Donde sí cultivábamos una buena amistad era cuando yo, por alguna razón de trabajo o simplemente para “estirar las piernas” subía a su oficina. En tales ocasiones, si estaba con su mate en ristre iniciábamos un vos-yo-vos amable. Nunca dejó de ofrecerme su mate por muy amargo que yo lo encontrara. Los rioplatenses toman el mate amargo; los chilenos, con azúcar pero en este caso, lo amargo del mate era compensado largamente con la dulzura de la charla. No eran conversaciones extensas pero sí llenas de referencias, recuerdos, anécdotas y risas muy propias de la gente del Sur. Nunca olvidaré aquellas mateadas. En la sede de la Misión, con gente metida en sus oficinas dedicada a sus quehaceres o yendo y viniendo por los pasillos, los encuentros chileno-argentinos eran un regalo especial que con cierta regularidad Miguel Ángel y yo nos dábamos.
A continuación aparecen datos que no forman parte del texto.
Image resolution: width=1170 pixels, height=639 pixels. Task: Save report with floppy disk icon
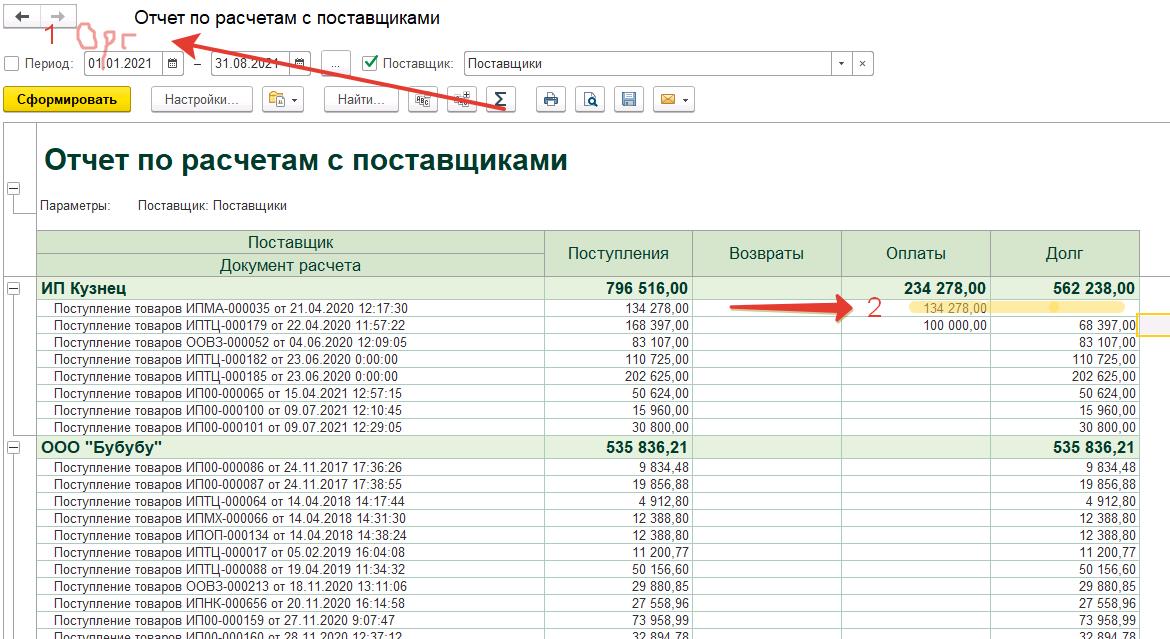pos(629,99)
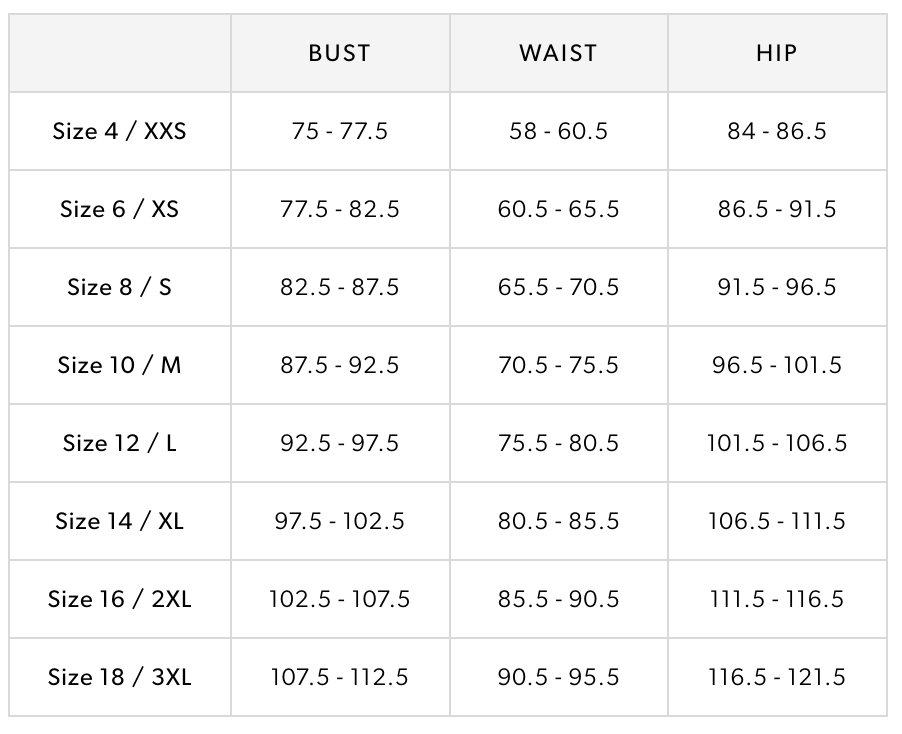Screen dimensions: 902x734
Task: Click the hip value 84 - 86.5
Action: point(777,131)
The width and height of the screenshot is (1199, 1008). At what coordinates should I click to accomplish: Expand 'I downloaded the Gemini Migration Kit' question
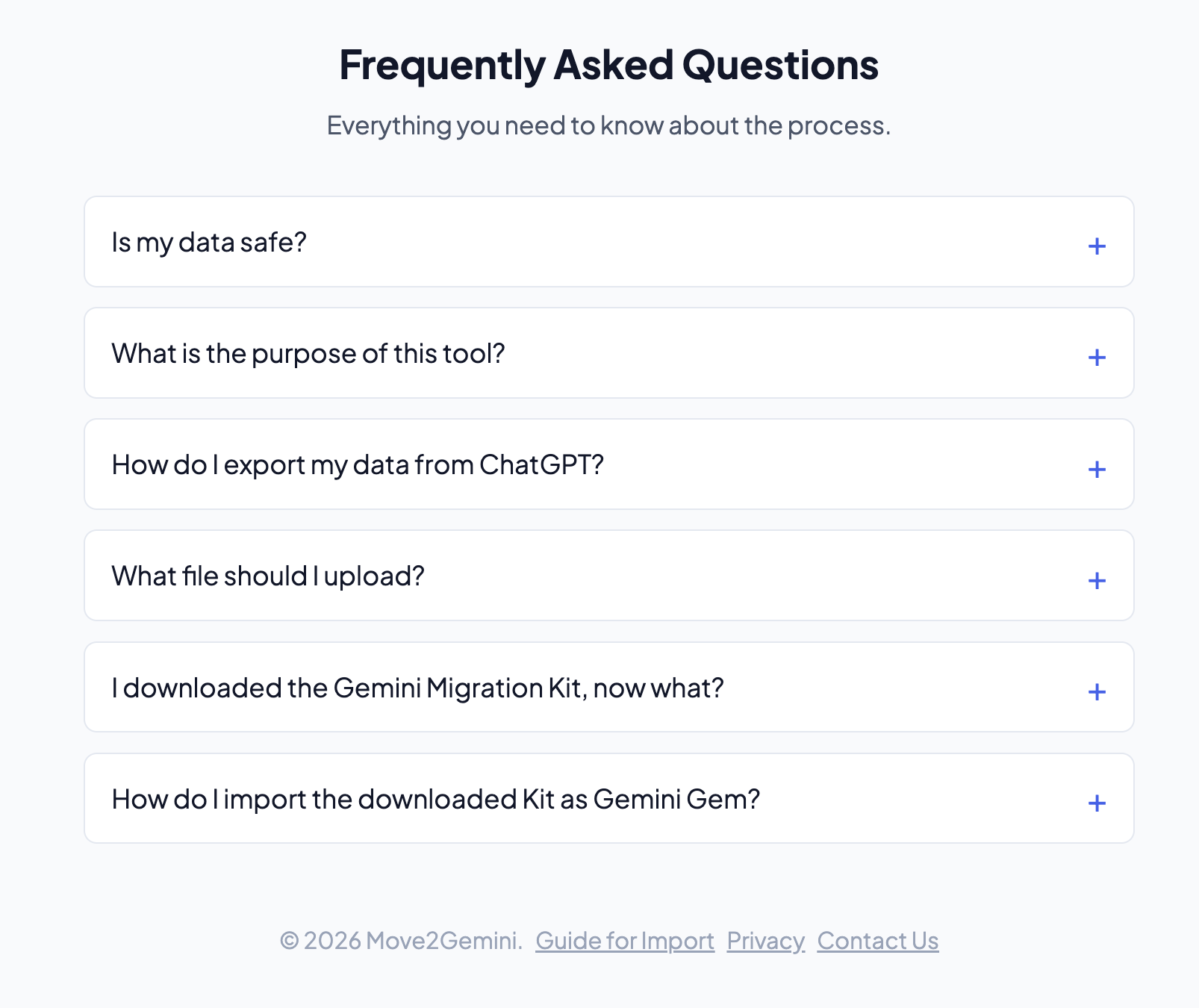(x=417, y=688)
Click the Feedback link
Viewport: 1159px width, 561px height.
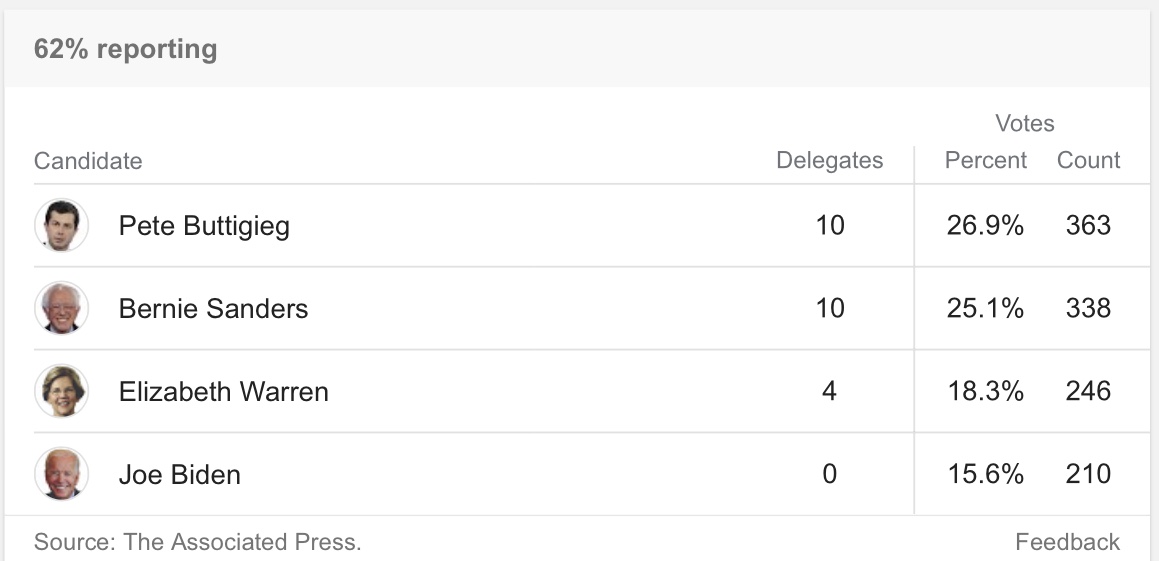(x=1067, y=542)
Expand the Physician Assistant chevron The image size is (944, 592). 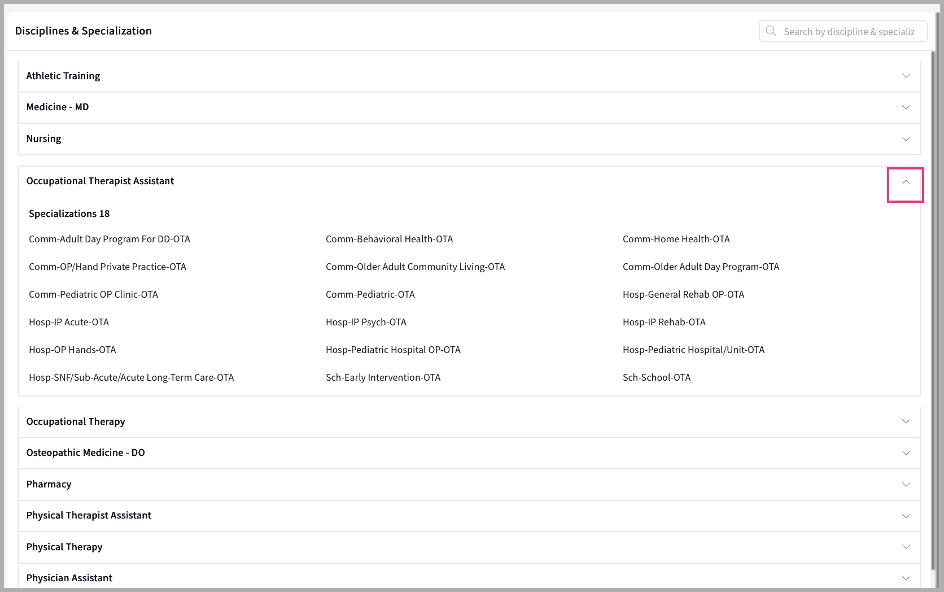pos(906,578)
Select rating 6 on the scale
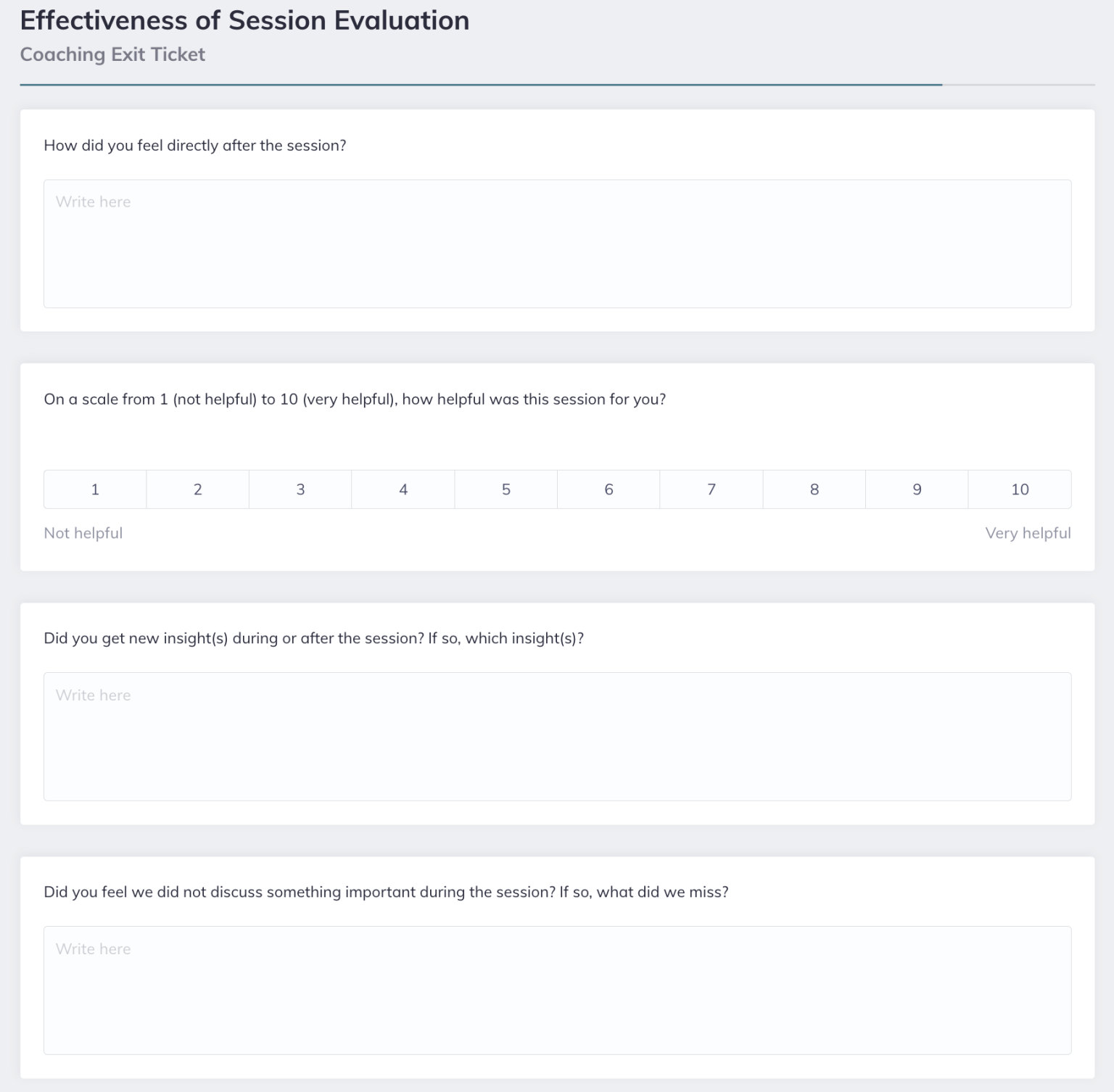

Alguna vez estuve visitándoles en su casa. En otra, ellos estuvieron en la mía. Miguel se enamoró del “pan amasado” que hacía mi esposa. Al poco tiempo, se me ocurrió darle a probar un tipo de pan parecido y que era una de las novedades de un restaurante chileno de la zona. Lo encontró tan bueno que hice una especie de costumbre comprar una cantidad, ponerla a mi cuenta y decirle a Miguel que en su camino a casa pasara a recoger el pan que yo había ordenado para él. Era una manera, quizás, de devolverle la mano por esas mateadas tan “a lo compadre” que nos dábamos en su oficina del segundo piso.
Cuando regresé a Miami, traté sin resultados de comunicarme con Liliana o con sus hijos. No había teléfono, no recordaba la dirección de la casa, nadie supo darme alguna seña. Hasta ahora, no he vuelto a saber de ellos. Alguien, sin embargo, me dijo que, al parecer, Miguel Ángel había muerto por cáncer de esófago. Era un hombre joven, robusto, lleno de vida. Lo del cáncer de esófago me hizo pensar en mi propia experiencia. En el año 2004 fui diagnosticado con pre-cáncer de esófago. Mi gastroenterólogo recomendó cirugía. Cuando le pregunté qué pasaría si no me operaba, me dijo que podría vivir dos años más. Solo eso. En marzo del 2005 me operé y aquí estoy, diecisiete años después, escribiendo una nota sobre mi recordado amigo argentino Miguel Ángel De Marco. Quizás sea un homenaje tardío a alguien que supo ganarse el cariño de su vecino chileno; o fue una buena ocurrencia del chileno sobreviviente de un pre-cancer que supo compartir entre mate y mate lo bueno de la vida dejada allá lejos, entre la Cordillera de los Andes y la inacabable pampa argentina con sus yuyos y sus ombúes.